Since 1990, more than a dozen major league parks have opened, each boasting electronic wizardry as a way to lure the video-game and MTV generation.

The Padres' solution was to turn a downtown warehouse into a high-tech testing area they called the "BAT Lab," for Ballpark Advanced Technology Laboratory.

Companies delivered to the lab the coolest ballpark technologies they had to offer, from ticket-spewing automated machines to a system that lets spectators order food over their cell phones.

The Padres checked out the high-tech offerings, including artificial-intelligence software in which a fictional character, the "Bat Bot," could talk baseball over the Internet.

The BAT Lab seemed a natural for a high-tech city like San Diego.

"You almost get caught up in all this technology that's out there," said Mark A. Tilson, director of sales for the Padres.

A trip last year to Wrigley Field changed everything.

Tilson and others from the Padres' front office flew to Chicago to catch a game at the Cubs' intimate brick ballpark, an American icon.

"The extent of their interactive entertainment was a five-piece pep band made up of men 65 to 75 years old playing on the field in between innings," Tilson said.

"Their sound system is antiquated, but it's one of the most fantastic baseball experiences you'll ever have," Tilson said. "They have something that most places are trying to re-create.
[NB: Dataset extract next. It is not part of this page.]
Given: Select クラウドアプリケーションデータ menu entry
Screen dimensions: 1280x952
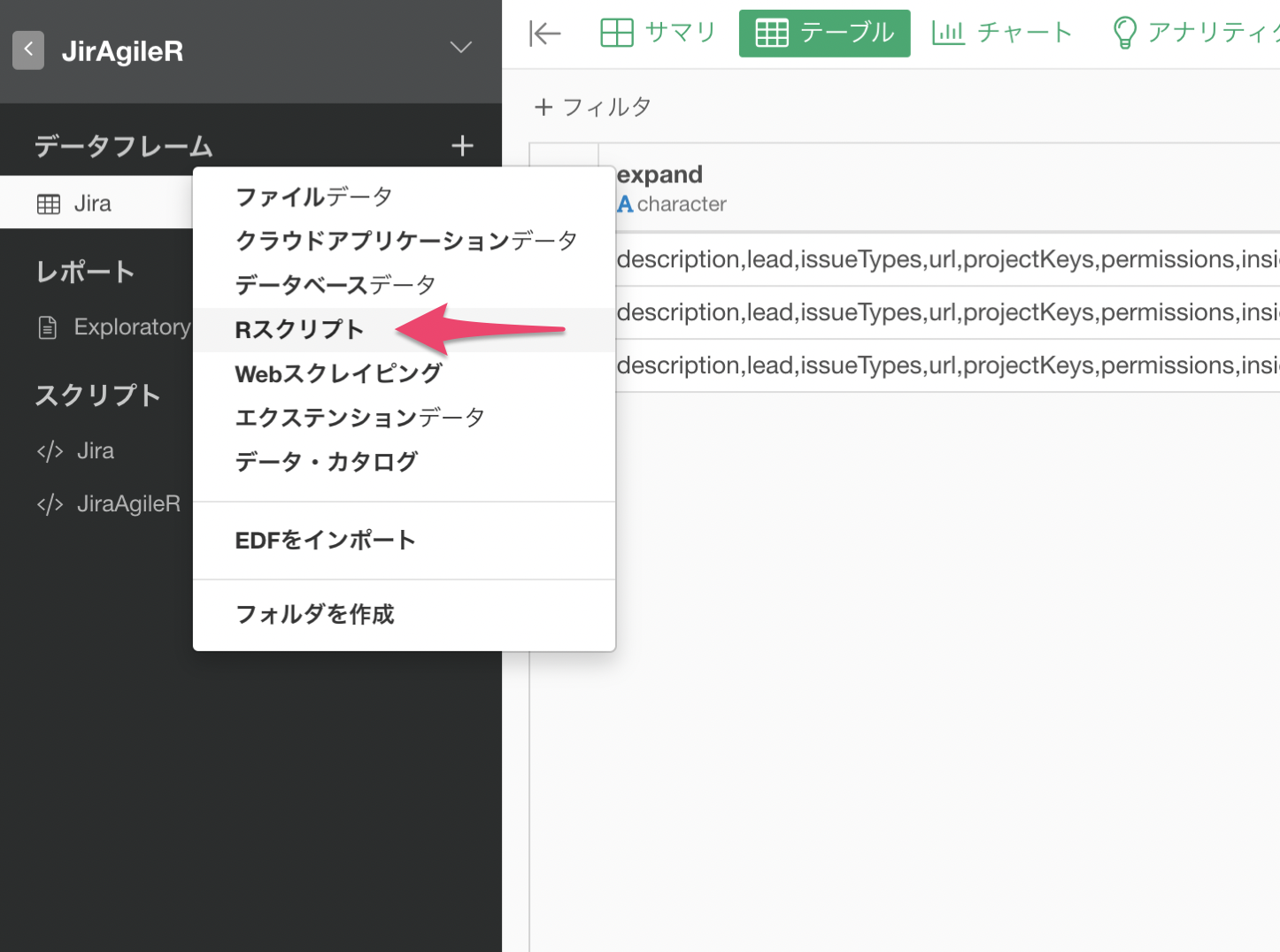Looking at the screenshot, I should click(x=405, y=241).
It sounds hokey, but it's true."

The Padres management returned to San Diego newly inspired.

"We wanted to be more selective, to temper our appetite for technology," said Dee, the team's senior vice president.

The Padres closed the BAT Lab soon after.

That new line of thinking reflects a 1998 poll in which San Diegans told the Padres to emphasize the basics: plentiful restrooms, wide seats and adequate parking.

Those polled didn't show much interest in computer terminals in the stands, an idea that's showing up more often at other ballparks.

The Padres were one of the first teams to try it. For the 1998 World Series, the Padres installed interactive touch screens in 300 seats so fans could view statistics, watch replays and see the field from several angles.

It didn't go over well, Tilson said. After all, who wants to be hunched over a computer screen as the game-winning run scores? Certainly not die-hard baseball fans.

For most baseball fans, technology "detracts from what makes baseball a beautiful sport," said Joe Mock, creator of the Baseballparks.com Web site and author of "Joe Mock's Ballpark Guide."

"Having a computer monitor attached to your seat, I think, is a little over the top," Mock said.

So do fans of the Tampa Bay Devil Rays. The ballclub has knocked $70 off the $195 price of premium seats with video screens, Mock said.

"Fans valued eating more highly than having high-tech tools at their seats," he said.

Any thoughts the Padres once had of installing computer terminals at the seats have been supplanted by less-intrusive uses of technology, such as simplifying ticket purchases and reducing long lines.

Toward that end, the Padres last year launched a test of SmartTix, a plastic card that contains a fan's season ticket information on a magnetic strip.

By using card-reading devices and personal computers, fans can transfer tickets to one another or sell tickets for games they cannot attend.

The technology addresses what the Padres say has traditionally been a big problem for fans: the selling and trading of unwanted tickets.

This summer, the Padres are rolling out virtual-reality technology to show fans the view from each seat at the new downtown ballpark, scheduled to be ready for the 2004 season.

In June, when the first wave of current season ticket holders begins picking out seats at the new ballpark, they'll be able to log onto a Web site to see the virtual-reality views.

In July, the Padres will transform the site of the former BAT Lab into a marketing center, complete with actual seats and the virtual-reality view projected onto the wall.

While the Padres plan to wire the ballpark with fiber-optic cables that could be used for a variety of interactive technologies, from cell phone games to seats with touch screens, they aren't sold on any of those.

For now, the most high-tech feature they're considering is one in which fans could order peanuts and Cracker Jack using their cell phones.